Looks like we're finally reaching the end of the hype phase of AI coding tools. My experience is that reasoning models like R1, are able to produce useful code fairly consistently now, but they're not a replacement for a human. They're a tool a human can use to speed up their workflow.
even then i'd be extremely cautious about using ai code bc what's worse than generating broken code is generating code that looks convincing and runs "properly" but is incorrect. in my experience, this is the worst problem about llms in general: very convincing but wrong answers
The trick is that you don't want to generate a lot of code all at once. I tend to use it for making specific functions, or doing boring tasks like creating SQL schemas based on JSON input. I can validate these tasks pretty easily, but it saves me a lot of time looking stuff up or writing boilerplate.

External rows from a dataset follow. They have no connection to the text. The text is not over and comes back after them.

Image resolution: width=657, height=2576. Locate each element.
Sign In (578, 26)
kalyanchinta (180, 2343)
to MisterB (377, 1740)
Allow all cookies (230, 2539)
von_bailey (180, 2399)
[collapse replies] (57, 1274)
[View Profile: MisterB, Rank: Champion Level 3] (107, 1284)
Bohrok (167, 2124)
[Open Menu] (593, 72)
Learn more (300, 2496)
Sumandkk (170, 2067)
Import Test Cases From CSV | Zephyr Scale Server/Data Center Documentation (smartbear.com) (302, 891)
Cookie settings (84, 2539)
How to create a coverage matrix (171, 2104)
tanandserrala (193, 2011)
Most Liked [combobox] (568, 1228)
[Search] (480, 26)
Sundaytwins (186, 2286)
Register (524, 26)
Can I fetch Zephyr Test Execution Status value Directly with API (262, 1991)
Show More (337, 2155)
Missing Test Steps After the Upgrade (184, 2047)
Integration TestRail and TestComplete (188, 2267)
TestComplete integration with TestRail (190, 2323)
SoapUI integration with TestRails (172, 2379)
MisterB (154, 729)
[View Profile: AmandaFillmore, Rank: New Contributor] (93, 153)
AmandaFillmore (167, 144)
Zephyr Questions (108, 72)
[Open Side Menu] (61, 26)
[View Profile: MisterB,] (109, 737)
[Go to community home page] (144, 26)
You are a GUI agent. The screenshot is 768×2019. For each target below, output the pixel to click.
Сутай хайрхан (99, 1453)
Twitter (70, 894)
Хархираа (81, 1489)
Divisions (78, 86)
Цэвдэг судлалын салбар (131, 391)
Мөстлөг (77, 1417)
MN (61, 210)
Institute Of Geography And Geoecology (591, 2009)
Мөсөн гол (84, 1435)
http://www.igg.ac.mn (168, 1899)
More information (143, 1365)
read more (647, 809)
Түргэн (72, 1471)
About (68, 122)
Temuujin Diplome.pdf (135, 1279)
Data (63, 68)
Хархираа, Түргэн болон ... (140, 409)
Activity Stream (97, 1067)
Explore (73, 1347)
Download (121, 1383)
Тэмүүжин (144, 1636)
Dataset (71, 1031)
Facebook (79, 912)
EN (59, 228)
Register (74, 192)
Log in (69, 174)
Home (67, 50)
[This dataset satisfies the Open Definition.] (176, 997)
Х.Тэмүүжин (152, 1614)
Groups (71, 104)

I also find that different languages also work better in this context. For example, I primarily work with Clojure and it's a functional language where data is immutable. The contract for most functions is a plain data structure without any state or mutable references to the outside. This makes it easy to test functions in isolation to ensure they're doing what's intended. For example, I had DeepSeek write a function to extract image urls from Markdown for me just the other day.
It's easy to follow code that's fairly idiomatic, and I can easily test this function by passing some Markdown through it and seeing whether it's giving me expected results. The most annoying part about writing it by hand would've been crafting the regex which DeepSeek managed to do correctly.
@yogthos
Now for the valley of productivity...
I'd guess we've seen 5% or less of the value these tools can bring even without more breakthroughs in the enabling technologies.
What aspect of it do you think users are deficient in that they’re missing 95% of its potential? Prompt engineering?
My experience is much better, these tools basically replaced stuff like stack overflow for me, and save me a ton of time writing boilerplate.